Limited Liability Partnership (LLP) is a corporate structure combining features of company and partnership firm. LLP registration enables a separate legal structure and is liable to the full extent of its assets but the partners are liable to the extent of their agreed contribution in LLP. Partners are not liable for each other’s misconduct or negligence. Also, they have the right to manage the business directly.

One of the necessary requirements is to have an LLP auditor for auditing the books of accounts. Auditors play an important role that helps to determine the financial position of the business during a particular financial year and to ensure that all the statutory compliances have been fulfilled during the year.

Audit of LLP:

It can be of 2 types- (i) Audit as per LLP Act, 2008 ; (ii) Tax audit as per Income Tax Act, 1961

1. Audit as per LLP Act, 2008

LLP audit is mandatory where the turnover exceeds ₹40 lakhs in a financial year OR where the contribution exceeds ₹25 lakhs in a financial year. The Auditor of LLP must be a Chartered Accountant in practice. Auditor is appointed every year at least 30 days before the end of Financial year (except for the first financial year where auditor can be appointed anytime before the end of financial year). Audit of LLP under the Act is done in accordance with Rule 24 of LLP, Rules 2009.

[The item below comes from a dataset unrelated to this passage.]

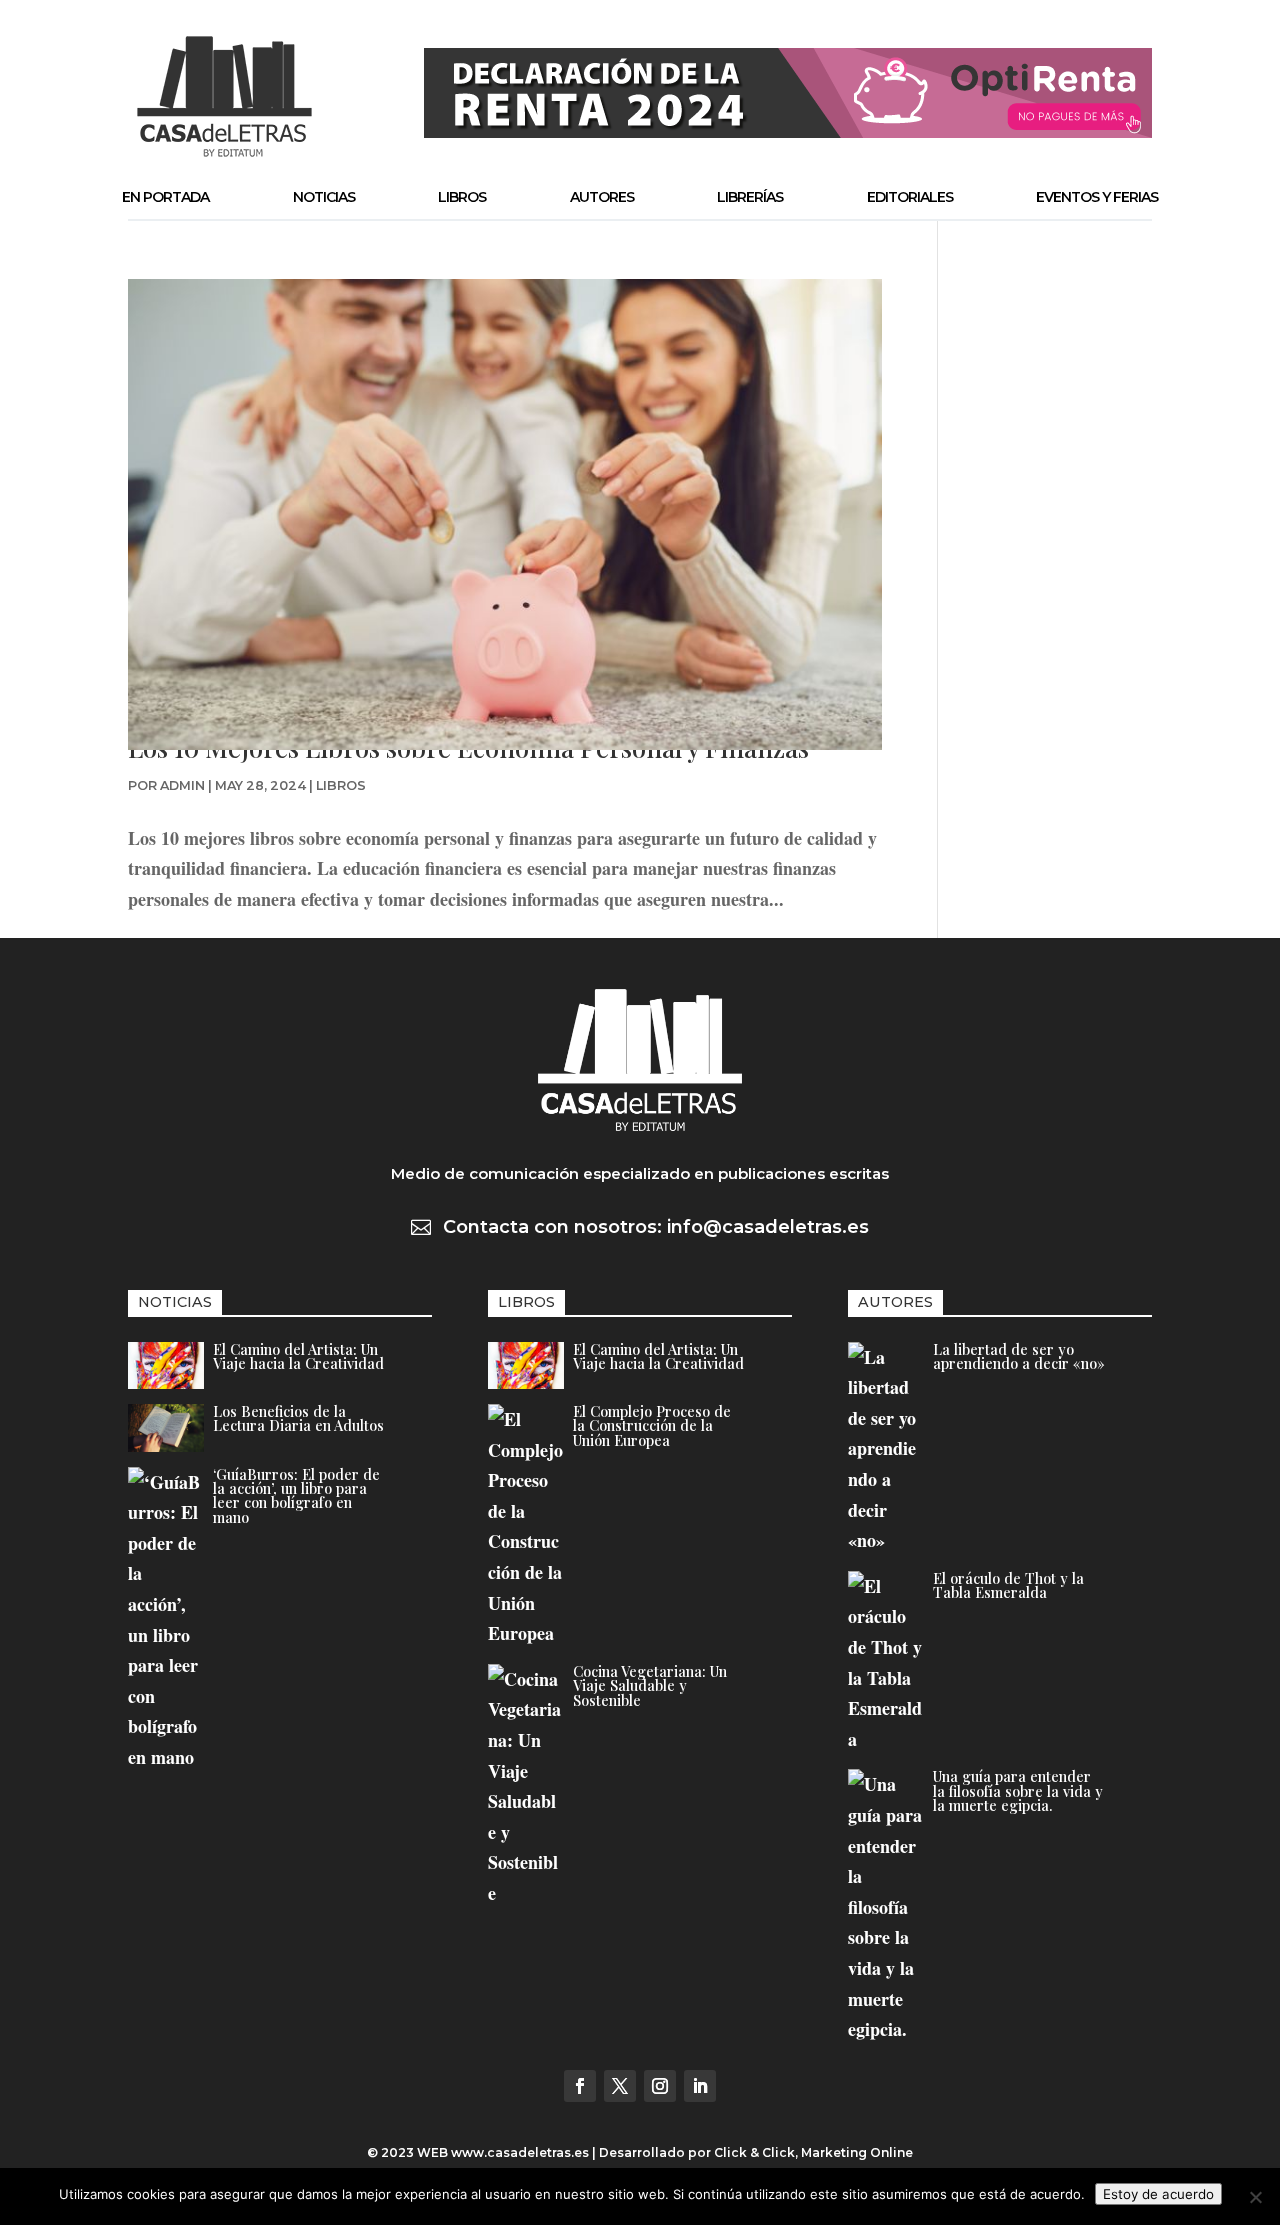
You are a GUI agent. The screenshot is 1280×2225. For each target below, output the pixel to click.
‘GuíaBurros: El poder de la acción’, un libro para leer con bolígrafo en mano (296, 1495)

2. Audit as per Income Tax Act, 1961

LLP audit is mandatory where the turnover exceeds ₹1 crore in case of business while ₹50 lakhs in case of profession. In this case, LLP is required to file income tax return in ITR-5 on or before 30th September of the assessment year.

Role of Auditors in LLP

An auditor audits the financial statements of LLP to express an opinion that the financial statements for the period under audit provide a true and fair view and that the users of financial statements can rely on these statements. So, LLP auditor conducts audit keeping in mind the applicable Accounting Standards and Audit Standards in the following manner:

  1. Understand the business environment of LLP and acquire knowledge about the accounting policies and internal control procedures adopted by it.
  2. Establish the expected degree of reliance that can be placed on the internal controls.
  3. Decide and discuss the audit procedures to be followed by the audit team and co-ordinate the work to be performed.
  4. Conduct fieldwork that involves –
    • vouching of business transactions,
    • verification of assets and liabilities,
    • checking of various ledgers,
    • checking of various compliances like compliances under LLP Act; income tax compliances; GST compliances; etc.,
    • conducting procedures like sampling and ratio analysis,
    • checking internal audit report of LLP [internal audit is the audit conducted within the organization for understanding the loopholes and improving them]
    • referring the previous year’s audit report for comparison of various aspects,
    • performing procedures like external verification [for verification of balances from third parties] or management representation [for obtaining evidence that management understands it’s responsibility towards the presentation of true financial statements and approves the same]
  5. Form an opinion on the true and fair view of the financial statements audited.
  6. Report all the necessary disclosures in the audit report [format of audit report depends on the type of audit – tax audit under the Income Tax Act, 1961 or statutory audit under the LLP Act, 2008].

For conducting the audit, LLP auditor has to pay attention to the following aspects:

  1. Obtain sufficient and appropriate audit evidences for the material transactions;
  2. Consider the risk of fraud and error in the financial statements;
  3. Consider the internal controls in LLP;
  4. Evaluate appropriateness of accounting policies used and reasonableness of accounting estimates made by the management;
  5. Evaluate overall presentation of the financial statements.

Below is a sample format/specimen that an LLP auditor can use for providing audit opinion and reporting other legal matters in the audit report:

Opinion

In our opinion and to the best of our information and according to the explanations given to us, the accounts read together with the Significant Accounting Policies and notes thereon, provide the information required by the Limited Liability Partnership Act, 2008 in the manner so required and give a true and fair view in conformity with the accounting principles generally accepted in India:

a) In the case of the Balance Sheet, of the state of affairs of the LLP as at 31 st March, 20xx;
b) In the case of the Profit and Loss Account, of the Profit or Loss for the period ended on that date and,
c) In the case of the Cash Flow Statement, of the cash flows for the period ended on that date.


We further report that

a) We have obtained all the information and explanations which to the best of our knowledge and belief were necessary for the purpose of our audit;

b) In our opinion proper books of account as required by law have been kept by the LLP, so far as it appears from our examination of those books;

c) In our opinion, the Balance Sheet dealt with by this Report is in agreement with the books of account;

d) In our opinion, the Balance Sheet dealt with by this report comply with the accounting standards to the extent applicable;

Conclusion

LLP Auditor has to conduct the audit with due care and any negligence on part of the Auditor comes across as professional misconduct. The auditor will be held guilty of professional misconduct if one fails to provide sufficient evidence that he/ she conducted the audit with due care and without negligence. Action by ICAI [The Institute of Chartered Accountants of India] will be initiated in this case.